Extracted text:
C477S053000, C477S040000, C477S052000, C192S003250, C192S003580, C475S127000, C475S296000

Reexamination Certificate

active

06278926

ABSTRACT:

TECHNICAL FIELD
The invention relates to multiple-ratio automatic transmissions for automotive vehicles and a control system for optimizing and maintaining shift quality.
BACKGROUND ART
Automatic transmissions for automotive vehicles of contemporary design typically include multiple-ratio gearing having torque input gear elements connected drivably to an internal combustion engine through a hydrokinetic torque converter. A driven element of the gearing is drivably connected to a differential axle assembly for vehicle traction wheels. Relative motion of the elements of the gearing is controlled by clutches and brakes that establish plural torque flow paths through the gearing, each torque flow path being associated with a discrete torque ratio.
Ratio changes during forward-drive operation of the vehicle are achieved by engaging and disengaging a friction element, which may be a friction clutch or a friction brake, in the torque flow path. Further, overrunning couplings may cooperate with the friction element during a speed ratio change. As a friction element is engaged, an overrunning coupling is released. When the friction element is disengaged, the overrunning coupling element establishes a mechanical torque flow path through associated gearing elements.
An example of a known multiple-ratio automotive transmission mechanism in an automotive vehicle powertrain may be seen by referring to U.S. Pat. Nos. 5,150,297, 5,081,886, 4,509,389, 5,303,616, 5,474,506 and 5,383,825, each of which is assigned to the assignee of the present invention.
The lowest speed ratio in a transmission of the kind disclosed in the foregoing patents includes an overrunning coupling that serves as a torque reaction brake during operation in the lowest speed ratio. A nonsynchronous upshift to the second lowest speed ratio is achieved by engaging a friction clutch, thereby establishing a nonsynchronous 1-2 upshift. Nonsynchronous ratio changes from the second ratio to the third ratio and from the third ratio to the fourth ratio also are achieved by selectively engaging friction clutches as the state of a companion overrunning coupling changes from a torque delivery mode to an overrunning mode. Such shifts commonly are referred to as nonsynchronous shifts since only a single friction element is involved in the ratio change. The other coupling, which may either be an overrunning brake or an overrunning clutch, need not be disengaged nor released in synchronism with the application or a release of the friction element because the overrunning coupling freewheels the instant the torque flow path through the overrunning coupling is interrupted during a ratio change.
Another example of a known transmission system capable of being used in an automotive vehicle driveline includes a compound planetary gear unit in combination with a simple planetary gear unit, the compound planetary gear unit having three forward-driving ratios. When the simple planetary gear unit is combined with the compound planetary gear unit, either one or two additional ratios are obtained. An example of a transmission of this type can be seen by referring to U.S. Pat. Nos. 5,758,302, 5,586,029 and 5,722,519. These patents, as in the case of the previously described prior art patents, are owned by the assignee of the present invention.

List of tasks:
a) In the transmission patent text, what serves as the torque reaction brake during operation in the lowest speed ratio?
b) Repeat the transmission patent text word for word from "Ratio changes during" to "to the assignee of the present invention.".

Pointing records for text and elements
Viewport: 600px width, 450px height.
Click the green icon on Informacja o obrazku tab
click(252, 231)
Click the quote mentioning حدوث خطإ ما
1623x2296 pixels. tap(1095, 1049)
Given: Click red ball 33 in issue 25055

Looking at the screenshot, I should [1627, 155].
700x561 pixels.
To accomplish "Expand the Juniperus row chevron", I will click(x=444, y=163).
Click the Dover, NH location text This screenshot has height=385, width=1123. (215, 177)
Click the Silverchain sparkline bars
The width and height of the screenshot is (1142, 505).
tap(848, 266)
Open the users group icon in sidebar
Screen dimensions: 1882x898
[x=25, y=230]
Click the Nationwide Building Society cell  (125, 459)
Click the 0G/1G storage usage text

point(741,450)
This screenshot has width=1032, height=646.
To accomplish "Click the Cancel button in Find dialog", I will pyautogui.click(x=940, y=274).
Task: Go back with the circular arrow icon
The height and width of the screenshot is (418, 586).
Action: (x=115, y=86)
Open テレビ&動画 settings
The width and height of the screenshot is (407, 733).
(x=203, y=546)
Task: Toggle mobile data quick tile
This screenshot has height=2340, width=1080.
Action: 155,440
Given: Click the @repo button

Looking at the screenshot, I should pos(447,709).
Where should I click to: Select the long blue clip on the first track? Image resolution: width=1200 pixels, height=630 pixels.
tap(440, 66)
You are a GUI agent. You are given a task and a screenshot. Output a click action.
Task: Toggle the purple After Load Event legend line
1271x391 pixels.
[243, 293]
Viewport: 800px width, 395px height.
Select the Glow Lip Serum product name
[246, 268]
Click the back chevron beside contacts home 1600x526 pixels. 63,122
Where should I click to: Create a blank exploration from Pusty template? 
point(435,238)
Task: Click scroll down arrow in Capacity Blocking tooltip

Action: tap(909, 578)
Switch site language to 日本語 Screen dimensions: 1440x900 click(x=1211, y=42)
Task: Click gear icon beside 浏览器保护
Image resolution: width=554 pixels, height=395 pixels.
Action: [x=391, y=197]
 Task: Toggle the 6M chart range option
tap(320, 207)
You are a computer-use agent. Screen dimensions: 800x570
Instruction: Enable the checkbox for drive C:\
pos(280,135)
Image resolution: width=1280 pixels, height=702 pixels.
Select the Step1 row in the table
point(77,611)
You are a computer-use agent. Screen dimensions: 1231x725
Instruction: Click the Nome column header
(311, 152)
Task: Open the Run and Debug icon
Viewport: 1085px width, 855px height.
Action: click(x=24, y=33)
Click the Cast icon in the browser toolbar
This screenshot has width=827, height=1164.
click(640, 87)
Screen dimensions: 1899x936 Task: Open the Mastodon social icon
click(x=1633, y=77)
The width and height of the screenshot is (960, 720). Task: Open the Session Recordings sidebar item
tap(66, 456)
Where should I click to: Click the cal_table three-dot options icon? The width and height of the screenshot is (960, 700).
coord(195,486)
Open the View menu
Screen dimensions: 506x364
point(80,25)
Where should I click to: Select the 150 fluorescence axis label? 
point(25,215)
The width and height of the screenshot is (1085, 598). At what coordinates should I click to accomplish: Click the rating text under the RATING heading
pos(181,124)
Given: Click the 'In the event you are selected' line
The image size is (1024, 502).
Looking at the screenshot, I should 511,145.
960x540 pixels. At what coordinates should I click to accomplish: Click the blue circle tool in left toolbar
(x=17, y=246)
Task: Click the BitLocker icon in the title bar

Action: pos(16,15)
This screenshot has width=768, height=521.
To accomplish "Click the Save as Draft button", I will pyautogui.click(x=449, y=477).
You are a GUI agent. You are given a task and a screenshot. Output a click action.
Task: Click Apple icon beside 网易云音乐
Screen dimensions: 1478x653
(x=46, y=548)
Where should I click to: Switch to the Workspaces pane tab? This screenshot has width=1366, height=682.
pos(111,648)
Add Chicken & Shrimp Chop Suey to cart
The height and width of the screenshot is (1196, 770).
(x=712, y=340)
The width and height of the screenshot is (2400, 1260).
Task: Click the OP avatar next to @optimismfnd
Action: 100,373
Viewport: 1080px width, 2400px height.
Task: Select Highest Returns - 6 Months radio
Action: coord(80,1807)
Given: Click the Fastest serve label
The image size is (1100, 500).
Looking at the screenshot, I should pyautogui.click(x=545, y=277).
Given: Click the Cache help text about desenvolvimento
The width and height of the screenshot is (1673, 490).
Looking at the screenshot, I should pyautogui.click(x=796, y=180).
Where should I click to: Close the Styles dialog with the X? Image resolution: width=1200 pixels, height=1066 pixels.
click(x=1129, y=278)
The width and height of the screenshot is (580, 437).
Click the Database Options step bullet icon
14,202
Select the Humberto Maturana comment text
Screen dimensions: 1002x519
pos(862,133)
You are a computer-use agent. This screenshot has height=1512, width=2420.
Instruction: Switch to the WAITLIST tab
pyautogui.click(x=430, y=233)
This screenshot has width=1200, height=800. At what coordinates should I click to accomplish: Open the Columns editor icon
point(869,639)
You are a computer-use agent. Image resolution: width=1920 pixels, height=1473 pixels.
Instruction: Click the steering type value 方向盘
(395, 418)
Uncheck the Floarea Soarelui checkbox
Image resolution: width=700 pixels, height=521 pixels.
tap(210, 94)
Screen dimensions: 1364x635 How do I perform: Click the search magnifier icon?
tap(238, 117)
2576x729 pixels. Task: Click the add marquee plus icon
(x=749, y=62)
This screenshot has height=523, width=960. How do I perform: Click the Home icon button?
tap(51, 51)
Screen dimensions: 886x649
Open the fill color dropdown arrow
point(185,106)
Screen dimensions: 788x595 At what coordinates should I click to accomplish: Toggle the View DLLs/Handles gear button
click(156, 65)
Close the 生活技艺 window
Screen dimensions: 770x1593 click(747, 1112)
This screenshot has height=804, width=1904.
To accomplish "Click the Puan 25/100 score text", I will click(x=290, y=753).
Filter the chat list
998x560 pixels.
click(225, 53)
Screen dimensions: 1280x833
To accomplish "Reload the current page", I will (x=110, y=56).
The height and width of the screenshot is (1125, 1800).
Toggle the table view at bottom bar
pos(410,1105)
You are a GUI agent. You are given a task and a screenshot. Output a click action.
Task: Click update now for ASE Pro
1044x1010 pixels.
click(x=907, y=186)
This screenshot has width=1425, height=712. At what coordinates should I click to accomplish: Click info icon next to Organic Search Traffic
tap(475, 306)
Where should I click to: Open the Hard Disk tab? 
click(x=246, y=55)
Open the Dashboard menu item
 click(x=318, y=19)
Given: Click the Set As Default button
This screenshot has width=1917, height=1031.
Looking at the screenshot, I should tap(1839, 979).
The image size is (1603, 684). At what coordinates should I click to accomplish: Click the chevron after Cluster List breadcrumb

Outputs by task:
a) An overrunning coupling.

b)
Ratio changes during forward-drive operation of the vehicle are achieved by engaging and disengaging a friction element, which may be a friction clutch or a friction brake, in the torque flow path. Further, overrunning couplings may cooperate with the friction element during a speed ratio change. As a friction element is engaged, an overrunning coupling is released. When the friction element is disengaged, the overrunning coupling element establishes a mechanical torque flow path through associated gearing elements.
An example of a known multiple-ratio automotive transmission mechanism in an automotive vehicle powertrain may be seen by referring to U.S. Pat. Nos. 5,150,297, 5,081,886, 4,509,389, 5,303,616, 5,474,506 and 5,383,825, each of which is assigned to the assignee of the present invention.